President Trump’s import tariffs on steel and aluminum has provoked righteous anger from the EU. The Commission wants to respond with targeted tariffs on US goods such as motorcycles, jeans, and bourbon whiskey—tradeables with major producers in GOP areas.

The “National Security” Excuse

The spectacle is rather depressing. As my colleague Dan Ikenson has outlined, in isolation Trump’s tariffs would not be that economically significant. After all, the EU imposes over 12,500 tariffs of its own, some of which are high. But Trump’s use of a “national security” justification and his broader gunboat diplomacy threatens to open a Pandora’s Box of global risks and retaliation.

Instead of goading Trump with punishment tariffs and rejecting his “national security” argument out of hand, the EU should do, well, nothing.

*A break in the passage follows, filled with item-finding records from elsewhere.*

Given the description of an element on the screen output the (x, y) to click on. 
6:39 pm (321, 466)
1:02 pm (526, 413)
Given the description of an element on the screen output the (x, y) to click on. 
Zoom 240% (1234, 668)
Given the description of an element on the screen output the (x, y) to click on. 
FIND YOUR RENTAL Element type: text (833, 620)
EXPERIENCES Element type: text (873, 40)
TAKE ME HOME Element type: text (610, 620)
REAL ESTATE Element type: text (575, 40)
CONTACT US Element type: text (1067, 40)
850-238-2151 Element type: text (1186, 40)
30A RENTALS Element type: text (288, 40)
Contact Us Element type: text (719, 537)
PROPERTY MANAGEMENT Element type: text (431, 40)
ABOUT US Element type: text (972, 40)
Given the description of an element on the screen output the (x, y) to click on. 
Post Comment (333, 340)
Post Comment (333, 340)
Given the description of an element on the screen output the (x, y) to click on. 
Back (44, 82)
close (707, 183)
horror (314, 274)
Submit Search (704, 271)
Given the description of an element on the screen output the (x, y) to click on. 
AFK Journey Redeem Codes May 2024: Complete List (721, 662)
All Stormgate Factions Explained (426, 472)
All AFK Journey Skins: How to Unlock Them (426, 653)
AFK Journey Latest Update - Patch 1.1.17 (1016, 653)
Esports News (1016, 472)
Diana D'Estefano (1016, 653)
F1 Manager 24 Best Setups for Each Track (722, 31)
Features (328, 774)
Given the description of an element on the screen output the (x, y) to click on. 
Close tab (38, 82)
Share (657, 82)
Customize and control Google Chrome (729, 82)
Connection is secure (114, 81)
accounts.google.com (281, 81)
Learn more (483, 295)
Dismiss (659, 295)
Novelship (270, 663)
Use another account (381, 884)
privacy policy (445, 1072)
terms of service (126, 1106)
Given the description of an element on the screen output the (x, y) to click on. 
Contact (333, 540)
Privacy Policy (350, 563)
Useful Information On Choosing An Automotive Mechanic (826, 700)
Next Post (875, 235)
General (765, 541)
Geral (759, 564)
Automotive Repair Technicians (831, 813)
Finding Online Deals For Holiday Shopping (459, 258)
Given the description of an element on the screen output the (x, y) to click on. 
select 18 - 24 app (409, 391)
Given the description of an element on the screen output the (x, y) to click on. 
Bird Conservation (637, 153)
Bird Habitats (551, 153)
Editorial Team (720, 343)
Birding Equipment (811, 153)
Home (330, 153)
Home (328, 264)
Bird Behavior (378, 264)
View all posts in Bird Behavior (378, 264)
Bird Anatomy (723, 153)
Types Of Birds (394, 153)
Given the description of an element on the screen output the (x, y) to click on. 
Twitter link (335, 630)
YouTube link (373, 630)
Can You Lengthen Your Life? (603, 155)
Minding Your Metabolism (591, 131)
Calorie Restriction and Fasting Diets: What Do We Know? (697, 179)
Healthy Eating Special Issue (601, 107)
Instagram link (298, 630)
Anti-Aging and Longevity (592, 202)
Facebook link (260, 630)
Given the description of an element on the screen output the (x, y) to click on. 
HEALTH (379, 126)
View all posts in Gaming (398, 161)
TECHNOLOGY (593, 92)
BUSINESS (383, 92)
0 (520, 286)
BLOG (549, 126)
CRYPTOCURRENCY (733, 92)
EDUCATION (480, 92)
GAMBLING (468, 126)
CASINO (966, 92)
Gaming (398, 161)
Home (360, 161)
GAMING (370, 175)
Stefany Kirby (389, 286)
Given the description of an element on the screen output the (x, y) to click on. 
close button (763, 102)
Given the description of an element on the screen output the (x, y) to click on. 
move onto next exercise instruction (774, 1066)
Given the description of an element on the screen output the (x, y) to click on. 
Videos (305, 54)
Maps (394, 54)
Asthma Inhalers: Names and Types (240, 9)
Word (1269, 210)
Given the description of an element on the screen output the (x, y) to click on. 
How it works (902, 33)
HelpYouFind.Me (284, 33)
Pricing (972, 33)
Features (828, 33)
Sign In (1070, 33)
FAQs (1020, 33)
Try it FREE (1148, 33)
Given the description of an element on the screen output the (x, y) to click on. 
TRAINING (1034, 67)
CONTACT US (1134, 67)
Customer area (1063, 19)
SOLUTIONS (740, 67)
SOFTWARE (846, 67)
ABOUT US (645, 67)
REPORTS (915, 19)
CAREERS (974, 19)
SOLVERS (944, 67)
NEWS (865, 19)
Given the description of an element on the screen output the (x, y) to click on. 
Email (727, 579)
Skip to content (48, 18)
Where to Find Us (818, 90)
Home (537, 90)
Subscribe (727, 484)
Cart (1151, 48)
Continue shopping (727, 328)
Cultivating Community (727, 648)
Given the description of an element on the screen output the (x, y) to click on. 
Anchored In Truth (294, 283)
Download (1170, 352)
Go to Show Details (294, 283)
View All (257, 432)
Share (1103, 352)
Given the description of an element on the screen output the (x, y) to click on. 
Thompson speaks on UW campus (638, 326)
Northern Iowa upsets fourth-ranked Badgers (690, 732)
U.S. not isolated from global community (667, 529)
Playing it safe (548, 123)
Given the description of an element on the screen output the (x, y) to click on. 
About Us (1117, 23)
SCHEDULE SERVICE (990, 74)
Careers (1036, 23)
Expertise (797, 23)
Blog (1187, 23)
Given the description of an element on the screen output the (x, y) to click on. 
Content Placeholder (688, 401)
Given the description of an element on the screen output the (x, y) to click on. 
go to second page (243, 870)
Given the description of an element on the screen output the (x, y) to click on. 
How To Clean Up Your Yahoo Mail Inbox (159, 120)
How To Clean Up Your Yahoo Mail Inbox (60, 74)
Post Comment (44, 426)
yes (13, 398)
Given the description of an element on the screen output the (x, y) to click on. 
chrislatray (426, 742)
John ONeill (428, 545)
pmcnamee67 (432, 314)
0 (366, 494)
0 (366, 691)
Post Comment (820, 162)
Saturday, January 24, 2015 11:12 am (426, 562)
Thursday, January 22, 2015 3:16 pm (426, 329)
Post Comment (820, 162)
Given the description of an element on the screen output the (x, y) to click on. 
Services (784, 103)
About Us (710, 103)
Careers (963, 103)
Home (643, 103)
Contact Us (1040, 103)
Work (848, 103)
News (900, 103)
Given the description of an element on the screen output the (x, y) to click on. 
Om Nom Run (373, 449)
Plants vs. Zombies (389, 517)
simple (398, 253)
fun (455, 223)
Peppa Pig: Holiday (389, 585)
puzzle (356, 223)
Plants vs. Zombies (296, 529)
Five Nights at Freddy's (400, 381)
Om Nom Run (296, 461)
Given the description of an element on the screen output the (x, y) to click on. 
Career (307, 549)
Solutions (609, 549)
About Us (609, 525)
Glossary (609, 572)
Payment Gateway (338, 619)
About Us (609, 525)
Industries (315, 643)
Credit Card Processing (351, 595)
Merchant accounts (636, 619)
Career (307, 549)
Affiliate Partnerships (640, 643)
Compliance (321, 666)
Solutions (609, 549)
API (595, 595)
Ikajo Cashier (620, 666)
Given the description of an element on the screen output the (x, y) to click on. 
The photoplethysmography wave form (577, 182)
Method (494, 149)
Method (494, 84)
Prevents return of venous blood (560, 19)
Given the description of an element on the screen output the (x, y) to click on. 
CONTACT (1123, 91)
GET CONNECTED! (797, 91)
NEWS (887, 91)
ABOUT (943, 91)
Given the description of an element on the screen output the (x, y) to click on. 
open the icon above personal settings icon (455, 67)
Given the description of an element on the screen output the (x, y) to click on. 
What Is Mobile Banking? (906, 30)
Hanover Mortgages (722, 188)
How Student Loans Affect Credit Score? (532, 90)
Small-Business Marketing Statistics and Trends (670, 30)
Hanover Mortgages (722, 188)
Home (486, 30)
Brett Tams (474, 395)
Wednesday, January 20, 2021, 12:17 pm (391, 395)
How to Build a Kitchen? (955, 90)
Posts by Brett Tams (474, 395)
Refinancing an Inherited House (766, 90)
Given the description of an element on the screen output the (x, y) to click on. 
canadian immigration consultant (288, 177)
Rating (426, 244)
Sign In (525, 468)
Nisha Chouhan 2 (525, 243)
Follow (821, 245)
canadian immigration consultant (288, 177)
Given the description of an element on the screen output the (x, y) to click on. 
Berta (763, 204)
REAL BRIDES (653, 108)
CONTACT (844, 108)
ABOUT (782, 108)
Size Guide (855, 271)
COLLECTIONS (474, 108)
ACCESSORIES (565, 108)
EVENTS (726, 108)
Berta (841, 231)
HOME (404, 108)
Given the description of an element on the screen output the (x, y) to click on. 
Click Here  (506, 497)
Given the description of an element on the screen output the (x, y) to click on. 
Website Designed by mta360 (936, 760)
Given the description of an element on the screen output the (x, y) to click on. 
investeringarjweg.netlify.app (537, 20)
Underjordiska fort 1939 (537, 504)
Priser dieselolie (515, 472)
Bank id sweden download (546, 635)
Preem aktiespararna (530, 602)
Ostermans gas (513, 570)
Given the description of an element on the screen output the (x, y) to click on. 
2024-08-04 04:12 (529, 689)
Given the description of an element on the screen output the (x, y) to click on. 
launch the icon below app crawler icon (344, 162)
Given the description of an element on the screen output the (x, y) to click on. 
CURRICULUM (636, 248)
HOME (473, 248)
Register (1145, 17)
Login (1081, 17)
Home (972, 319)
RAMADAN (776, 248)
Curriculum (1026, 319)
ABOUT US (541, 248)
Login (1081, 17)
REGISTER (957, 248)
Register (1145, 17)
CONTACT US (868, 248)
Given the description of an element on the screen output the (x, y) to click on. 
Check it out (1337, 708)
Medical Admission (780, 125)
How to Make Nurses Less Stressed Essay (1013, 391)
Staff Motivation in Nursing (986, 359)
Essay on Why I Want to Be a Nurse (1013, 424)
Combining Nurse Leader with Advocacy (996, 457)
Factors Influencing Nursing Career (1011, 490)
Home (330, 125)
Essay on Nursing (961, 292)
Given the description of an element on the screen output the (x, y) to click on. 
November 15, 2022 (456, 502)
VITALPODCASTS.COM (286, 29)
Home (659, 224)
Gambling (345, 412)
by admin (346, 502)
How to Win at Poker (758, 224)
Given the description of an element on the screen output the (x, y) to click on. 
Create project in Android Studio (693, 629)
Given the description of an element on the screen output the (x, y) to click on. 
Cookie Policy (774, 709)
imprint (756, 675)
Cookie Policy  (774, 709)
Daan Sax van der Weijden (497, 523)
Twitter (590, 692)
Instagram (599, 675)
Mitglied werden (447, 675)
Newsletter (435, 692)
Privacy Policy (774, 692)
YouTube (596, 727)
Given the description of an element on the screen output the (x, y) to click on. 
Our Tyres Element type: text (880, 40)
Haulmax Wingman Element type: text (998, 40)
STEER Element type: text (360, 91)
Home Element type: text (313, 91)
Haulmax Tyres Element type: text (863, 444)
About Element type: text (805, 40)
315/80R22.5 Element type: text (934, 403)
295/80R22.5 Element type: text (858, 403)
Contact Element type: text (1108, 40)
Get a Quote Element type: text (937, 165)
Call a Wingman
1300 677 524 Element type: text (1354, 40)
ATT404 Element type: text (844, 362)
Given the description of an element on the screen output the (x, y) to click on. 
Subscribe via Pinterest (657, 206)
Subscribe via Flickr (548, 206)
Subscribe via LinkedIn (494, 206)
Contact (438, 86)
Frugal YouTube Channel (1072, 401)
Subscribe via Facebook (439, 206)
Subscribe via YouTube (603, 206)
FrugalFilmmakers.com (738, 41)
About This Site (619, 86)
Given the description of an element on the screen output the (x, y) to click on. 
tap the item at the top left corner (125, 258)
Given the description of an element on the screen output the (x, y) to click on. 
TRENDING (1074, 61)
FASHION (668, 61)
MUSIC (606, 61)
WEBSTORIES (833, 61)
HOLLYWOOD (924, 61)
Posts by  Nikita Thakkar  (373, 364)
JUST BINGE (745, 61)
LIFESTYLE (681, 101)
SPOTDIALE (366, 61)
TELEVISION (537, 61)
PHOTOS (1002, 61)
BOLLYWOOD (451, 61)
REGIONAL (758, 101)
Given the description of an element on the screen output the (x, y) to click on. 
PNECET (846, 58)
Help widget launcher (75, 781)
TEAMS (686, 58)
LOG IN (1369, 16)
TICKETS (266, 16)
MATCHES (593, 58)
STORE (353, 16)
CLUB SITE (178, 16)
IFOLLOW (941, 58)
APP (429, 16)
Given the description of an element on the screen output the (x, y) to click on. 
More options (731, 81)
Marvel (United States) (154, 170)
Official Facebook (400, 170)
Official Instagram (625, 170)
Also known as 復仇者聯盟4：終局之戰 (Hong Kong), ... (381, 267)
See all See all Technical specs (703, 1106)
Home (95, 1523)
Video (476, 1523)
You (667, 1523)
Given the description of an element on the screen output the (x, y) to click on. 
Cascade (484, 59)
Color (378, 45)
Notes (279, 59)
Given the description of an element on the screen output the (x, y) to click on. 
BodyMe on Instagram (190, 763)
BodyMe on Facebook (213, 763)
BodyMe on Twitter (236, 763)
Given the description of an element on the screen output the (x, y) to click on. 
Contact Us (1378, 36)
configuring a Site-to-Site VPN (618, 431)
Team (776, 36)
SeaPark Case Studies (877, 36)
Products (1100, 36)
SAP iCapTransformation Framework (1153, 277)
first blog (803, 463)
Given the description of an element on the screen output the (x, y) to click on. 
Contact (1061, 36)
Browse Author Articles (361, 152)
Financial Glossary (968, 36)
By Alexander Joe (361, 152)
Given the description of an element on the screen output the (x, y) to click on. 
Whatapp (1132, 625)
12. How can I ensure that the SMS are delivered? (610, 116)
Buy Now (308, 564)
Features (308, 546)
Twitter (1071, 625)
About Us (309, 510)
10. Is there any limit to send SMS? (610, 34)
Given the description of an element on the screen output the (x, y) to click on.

Of course, the President’s reasoning for protectionism is not sound. Given the origins of US imported steel includes major military allies, a “national security” justification is absurd. By increasing the input prices for downstream producers, tariffs on steel and aluminum are a wanton act of domestic self-harm. And all this to notionally “protect” jobs in two industries, when independent economic analysis suggests each extra job “saved” in these sectors would cost five times more lost in others, with a net loss of 146,000 jobs overall.

As dangerous as President Trump’s policy undoubtedly is, any game theorist will tell you that under the assumption of commitment to this course—or worse—the optimum strategy for the EU changes. Tit-for-tat retaliation risks exacerbating the economic pain at an already precarious moment and taking us to a mutually destructive equilibrium. Instead of goading Trump with punishment tariffs and rejecting his “national security” argument out of hand, the EU should do, well, nothing. At least not on tariffs.